A dispute over crew rest rules has turned into an international spat between pilot unions. Last week Air Line Pilots Association President Joe DePete took the unusual step of publicly criticizing Unifor, the union that represents pilots at several Canadian airlines including Cargojet. The cargo airline is embroiled in a dispute with the Canadian government over new crew rest regulations. Unifor held a vote among its 283 pilots on whether to support Cargojet’s bid to gain exemptions from the new regs. DePete slammed the vote, suggesting it was counter to union principles. “Any exemption, waiver or weakening of these regulations would undermine safety and be a slap in the face to those who fought so hard to have them enacted in the first place.”
As it turns out, the pilots overwhelmingly rejected jumping on that bandwagon but the outside interference from the U.S. union irked its Canadian brothers and sisters. “To have the president of ALPA preach from Virginia to our pilots on the bargaining committee about fatigue rules and safety is condescending, arrogant and disrespectful,” said Unifor President Jerry Dias.

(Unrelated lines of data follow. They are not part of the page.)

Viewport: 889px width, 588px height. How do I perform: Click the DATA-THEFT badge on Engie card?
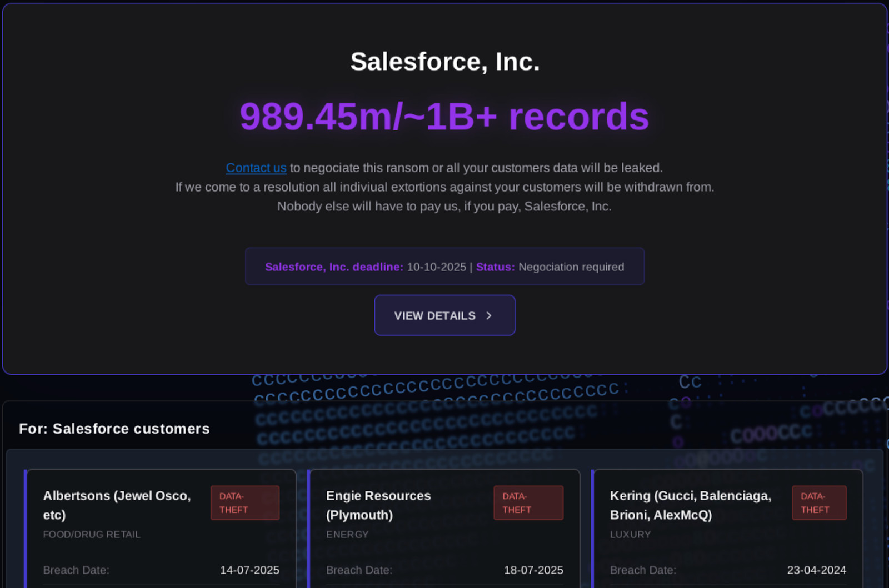click(528, 503)
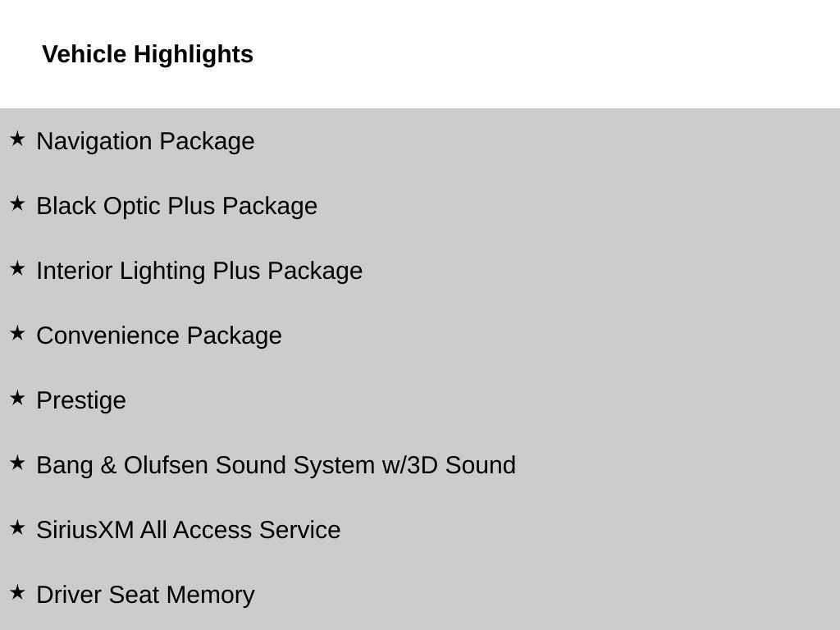The height and width of the screenshot is (630, 840).
Task: Select the Convenience Package entry
Action: point(159,336)
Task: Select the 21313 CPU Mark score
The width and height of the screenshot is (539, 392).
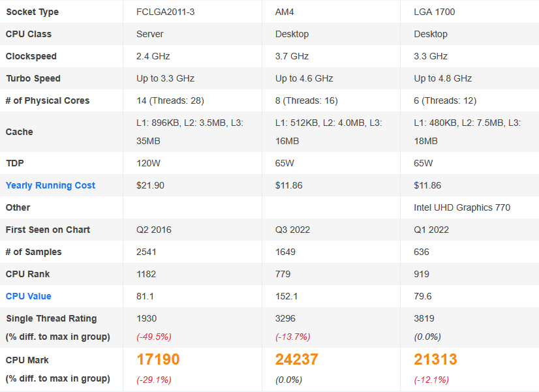Action: 435,359
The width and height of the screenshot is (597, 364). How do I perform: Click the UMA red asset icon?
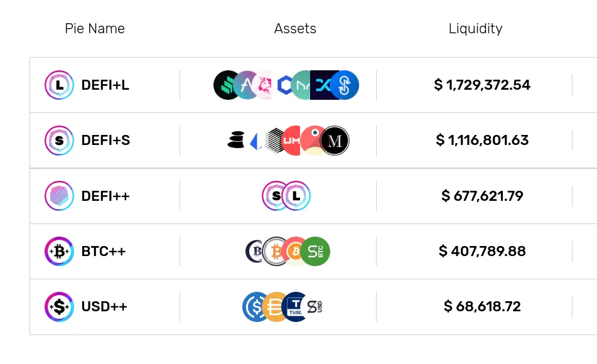[x=292, y=141]
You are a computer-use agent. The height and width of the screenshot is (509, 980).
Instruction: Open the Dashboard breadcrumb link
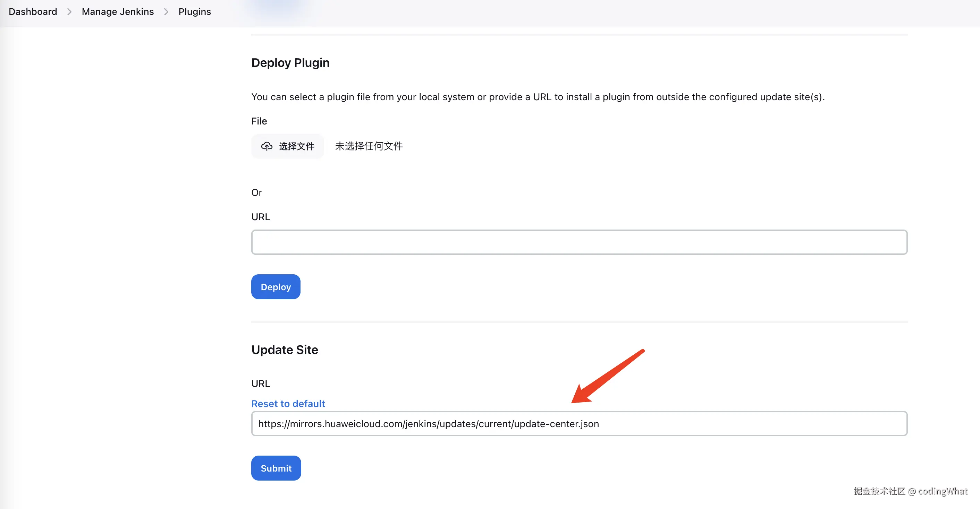click(33, 12)
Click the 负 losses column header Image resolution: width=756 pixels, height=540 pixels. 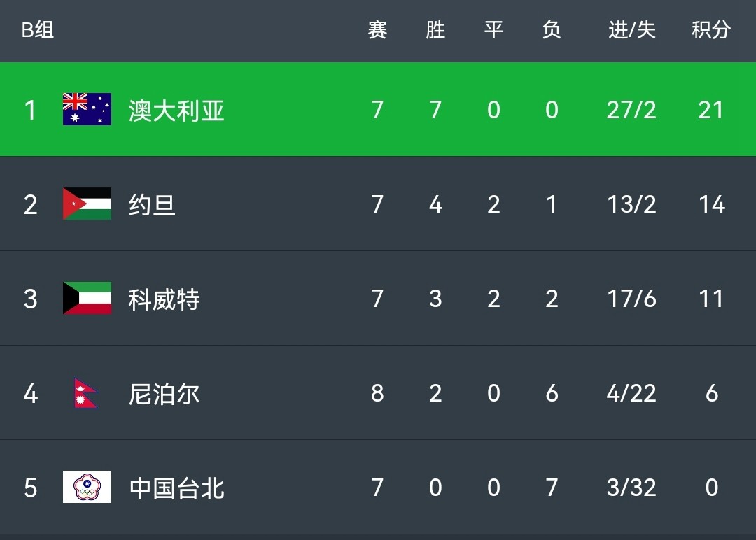[x=552, y=30]
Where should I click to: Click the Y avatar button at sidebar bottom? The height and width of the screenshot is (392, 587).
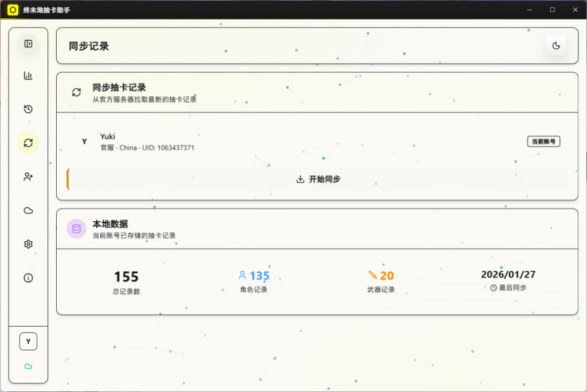(28, 341)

Cargojet, which is based in Hamilton, Ontario, just outside Toronto, has said it will move half of its pilots to the U.S. if it doesn’t get the exemptions because U.S. cargo airlines have less restrictive regs. Dias said the missive from DePete amounts to raiding his members. “Captain Joe DePete knows full well that 130 Canadian pilots stand to lose their jobs, and he is standing by to take their dues if operations move to the U.S. where Congress has exempted cargo airline operators from some fatigue rules, giving them a competitive advantage over Canadian operators.” Cargojet has not commented on the dispute.